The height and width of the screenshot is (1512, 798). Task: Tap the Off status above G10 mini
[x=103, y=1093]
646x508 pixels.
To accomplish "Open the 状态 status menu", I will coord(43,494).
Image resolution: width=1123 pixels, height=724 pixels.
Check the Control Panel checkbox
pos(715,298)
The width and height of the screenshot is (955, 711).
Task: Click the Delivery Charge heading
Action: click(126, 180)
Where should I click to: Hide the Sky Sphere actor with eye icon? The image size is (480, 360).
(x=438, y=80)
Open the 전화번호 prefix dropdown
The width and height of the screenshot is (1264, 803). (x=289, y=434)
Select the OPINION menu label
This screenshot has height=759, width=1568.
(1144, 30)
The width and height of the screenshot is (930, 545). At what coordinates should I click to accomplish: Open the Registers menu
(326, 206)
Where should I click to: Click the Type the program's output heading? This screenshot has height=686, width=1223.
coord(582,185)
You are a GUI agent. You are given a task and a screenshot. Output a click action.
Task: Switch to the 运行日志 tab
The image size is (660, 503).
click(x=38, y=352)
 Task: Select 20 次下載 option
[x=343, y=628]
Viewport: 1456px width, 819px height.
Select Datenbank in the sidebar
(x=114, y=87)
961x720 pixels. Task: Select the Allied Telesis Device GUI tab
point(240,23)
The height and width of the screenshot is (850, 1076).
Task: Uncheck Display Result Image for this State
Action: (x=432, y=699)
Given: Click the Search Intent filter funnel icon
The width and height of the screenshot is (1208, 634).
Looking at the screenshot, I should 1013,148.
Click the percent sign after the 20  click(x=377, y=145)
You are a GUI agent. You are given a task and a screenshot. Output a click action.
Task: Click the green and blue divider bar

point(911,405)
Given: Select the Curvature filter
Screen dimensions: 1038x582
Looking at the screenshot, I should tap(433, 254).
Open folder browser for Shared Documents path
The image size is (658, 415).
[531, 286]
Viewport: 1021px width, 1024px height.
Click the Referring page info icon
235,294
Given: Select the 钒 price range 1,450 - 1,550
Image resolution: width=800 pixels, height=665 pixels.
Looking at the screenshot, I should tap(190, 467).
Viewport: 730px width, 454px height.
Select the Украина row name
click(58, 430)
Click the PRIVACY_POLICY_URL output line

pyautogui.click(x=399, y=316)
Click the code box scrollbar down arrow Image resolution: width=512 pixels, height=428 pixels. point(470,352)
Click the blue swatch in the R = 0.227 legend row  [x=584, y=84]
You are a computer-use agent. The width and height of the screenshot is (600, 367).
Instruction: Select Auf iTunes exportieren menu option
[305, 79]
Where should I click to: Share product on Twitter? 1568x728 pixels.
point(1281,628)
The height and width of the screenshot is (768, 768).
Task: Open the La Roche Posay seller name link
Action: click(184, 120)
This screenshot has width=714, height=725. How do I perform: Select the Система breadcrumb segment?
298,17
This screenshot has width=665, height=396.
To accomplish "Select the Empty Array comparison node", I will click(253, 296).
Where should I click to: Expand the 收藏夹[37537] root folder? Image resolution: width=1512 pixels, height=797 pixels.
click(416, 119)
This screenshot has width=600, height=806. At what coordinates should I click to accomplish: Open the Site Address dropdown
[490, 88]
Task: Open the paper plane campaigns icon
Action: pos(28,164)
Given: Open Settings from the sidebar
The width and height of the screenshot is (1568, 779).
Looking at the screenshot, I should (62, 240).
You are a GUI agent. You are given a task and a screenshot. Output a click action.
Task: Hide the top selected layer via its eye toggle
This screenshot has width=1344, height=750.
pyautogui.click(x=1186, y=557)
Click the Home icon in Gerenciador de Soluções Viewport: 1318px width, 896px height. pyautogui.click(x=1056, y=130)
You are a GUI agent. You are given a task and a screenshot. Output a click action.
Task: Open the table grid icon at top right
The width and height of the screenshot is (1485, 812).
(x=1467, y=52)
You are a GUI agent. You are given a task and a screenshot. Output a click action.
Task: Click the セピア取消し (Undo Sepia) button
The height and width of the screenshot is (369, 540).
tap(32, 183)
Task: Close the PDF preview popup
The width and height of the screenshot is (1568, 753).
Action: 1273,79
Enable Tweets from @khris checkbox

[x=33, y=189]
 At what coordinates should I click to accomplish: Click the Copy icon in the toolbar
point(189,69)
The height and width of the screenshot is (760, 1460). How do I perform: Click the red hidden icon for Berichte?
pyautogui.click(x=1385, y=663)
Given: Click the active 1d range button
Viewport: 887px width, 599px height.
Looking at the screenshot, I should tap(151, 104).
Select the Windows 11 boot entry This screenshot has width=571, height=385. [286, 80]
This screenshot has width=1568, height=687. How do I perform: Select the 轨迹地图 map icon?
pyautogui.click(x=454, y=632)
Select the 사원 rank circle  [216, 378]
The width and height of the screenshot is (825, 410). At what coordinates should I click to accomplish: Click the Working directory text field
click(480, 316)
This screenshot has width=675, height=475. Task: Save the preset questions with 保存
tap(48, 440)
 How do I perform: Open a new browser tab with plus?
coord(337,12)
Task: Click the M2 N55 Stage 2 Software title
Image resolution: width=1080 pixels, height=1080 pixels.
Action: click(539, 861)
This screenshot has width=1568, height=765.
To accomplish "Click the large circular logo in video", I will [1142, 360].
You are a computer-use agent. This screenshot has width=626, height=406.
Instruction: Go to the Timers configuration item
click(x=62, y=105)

------------------------------------

- ACTION ITEM:
Using the data above, return each line exactly as written.

- RESULT OF THIS EXERCISE:
The height and width of the screenshot is (1512, 798). Task: Tap the Off status above G10 mini
[x=103, y=1093]
646x508 pixels.
To accomplish "Open the 状态 status menu", I will coord(43,494).
Image resolution: width=1123 pixels, height=724 pixels.
Check the Control Panel checkbox
pos(715,298)
The width and height of the screenshot is (955, 711).
Task: Click the Delivery Charge heading
Action: click(126, 180)
Where should I click to: Hide the Sky Sphere actor with eye icon? The image size is (480, 360).
(x=438, y=80)
Open the 전화번호 prefix dropdown
The width and height of the screenshot is (1264, 803). (x=289, y=434)
Select the OPINION menu label
This screenshot has height=759, width=1568.
(1144, 30)
The width and height of the screenshot is (930, 545). At what coordinates should I click to accomplish: Open the Registers menu
(326, 206)
Where should I click to: Click the Type the program's output heading? This screenshot has height=686, width=1223.
coord(582,185)
You are a GUI agent. You are given a task and a screenshot. Output a click action.
Task: Switch to the 运行日志 tab
The image size is (660, 503).
click(x=38, y=352)
 Task: Select 20 次下載 option
[x=343, y=628]
Viewport: 1456px width, 819px height.
Select Datenbank in the sidebar
(x=114, y=87)
961x720 pixels. Task: Select the Allied Telesis Device GUI tab
point(240,23)
The height and width of the screenshot is (850, 1076).
Task: Uncheck Display Result Image for this State
Action: (x=432, y=699)
Given: Click the Search Intent filter funnel icon
The width and height of the screenshot is (1208, 634).
Looking at the screenshot, I should 1013,148.
Click the percent sign after the 20  click(x=377, y=145)
You are a GUI agent. You are given a task and a screenshot. Output a click action.
Task: Click the green and blue divider bar

point(911,405)
Given: Select the Curvature filter
Screen dimensions: 1038x582
Looking at the screenshot, I should tap(433, 254).
Open folder browser for Shared Documents path
The image size is (658, 415).
[531, 286]
Viewport: 1021px width, 1024px height.
Click the Referring page info icon
235,294
Given: Select the 钒 price range 1,450 - 1,550
Image resolution: width=800 pixels, height=665 pixels.
Looking at the screenshot, I should tap(190, 467).
Viewport: 730px width, 454px height.
Select the Украина row name
click(58, 430)
Click the PRIVACY_POLICY_URL output line

pyautogui.click(x=399, y=316)
Click the code box scrollbar down arrow Image resolution: width=512 pixels, height=428 pixels. point(470,352)
Click the blue swatch in the R = 0.227 legend row  [x=584, y=84]
You are a computer-use agent. The width and height of the screenshot is (600, 367).
Instruction: Select Auf iTunes exportieren menu option
[305, 79]
Where should I click to: Share product on Twitter? 1568x728 pixels.
point(1281,628)
The height and width of the screenshot is (768, 768).
Task: Open the La Roche Posay seller name link
Action: click(184, 120)
This screenshot has width=714, height=725. How do I perform: Select the Система breadcrumb segment?
298,17
This screenshot has width=665, height=396.
To accomplish "Select the Empty Array comparison node", I will click(253, 296).
Where should I click to: Expand the 收藏夹[37537] root folder? Image resolution: width=1512 pixels, height=797 pixels.
click(416, 119)
This screenshot has width=600, height=806. At what coordinates should I click to accomplish: Open the Site Address dropdown
[490, 88]
Task: Open the paper plane campaigns icon
Action: pos(28,164)
Given: Open Settings from the sidebar
The width and height of the screenshot is (1568, 779).
Looking at the screenshot, I should (62, 240).
You are a GUI agent. You are given a task and a screenshot. Output a click action.
Task: Hide the top selected layer via its eye toggle
This screenshot has width=1344, height=750.
pyautogui.click(x=1186, y=557)
Click the Home icon in Gerenciador de Soluções Viewport: 1318px width, 896px height. pyautogui.click(x=1056, y=130)
You are a GUI agent. You are given a task and a screenshot. Output a click action.
Task: Open the table grid icon at top right
The width and height of the screenshot is (1485, 812).
(x=1467, y=52)
You are a GUI agent. You are given a task and a screenshot. Output a click action.
Task: Click the セピア取消し (Undo Sepia) button
The height and width of the screenshot is (369, 540).
tap(32, 183)
Task: Close the PDF preview popup
The width and height of the screenshot is (1568, 753).
Action: 1273,79
Enable Tweets from @khris checkbox

[x=33, y=189]
 At what coordinates should I click to accomplish: Click the Copy icon in the toolbar
point(189,69)
The height and width of the screenshot is (760, 1460). How do I perform: Click the red hidden icon for Berichte?
pyautogui.click(x=1385, y=663)
Given: Click the active 1d range button
Viewport: 887px width, 599px height.
Looking at the screenshot, I should tap(151, 104).
Select the Windows 11 boot entry This screenshot has width=571, height=385. [286, 80]
This screenshot has width=1568, height=687. How do I perform: Select the 轨迹地图 map icon?
pyautogui.click(x=454, y=632)
Select the 사원 rank circle  [216, 378]
The width and height of the screenshot is (825, 410). At what coordinates should I click to accomplish: Click the Working directory text field
click(480, 316)
This screenshot has width=675, height=475. Task: Save the preset questions with 保存
tap(48, 440)
 How do I perform: Open a new browser tab with plus?
coord(337,12)
Task: Click the M2 N55 Stage 2 Software title
Image resolution: width=1080 pixels, height=1080 pixels.
Action: click(539, 861)
This screenshot has width=1568, height=765.
To accomplish "Click the large circular logo in video", I will [1142, 360].
You are a computer-use agent. This screenshot has width=626, height=406.
Instruction: Go to the Timers configuration item
click(x=62, y=105)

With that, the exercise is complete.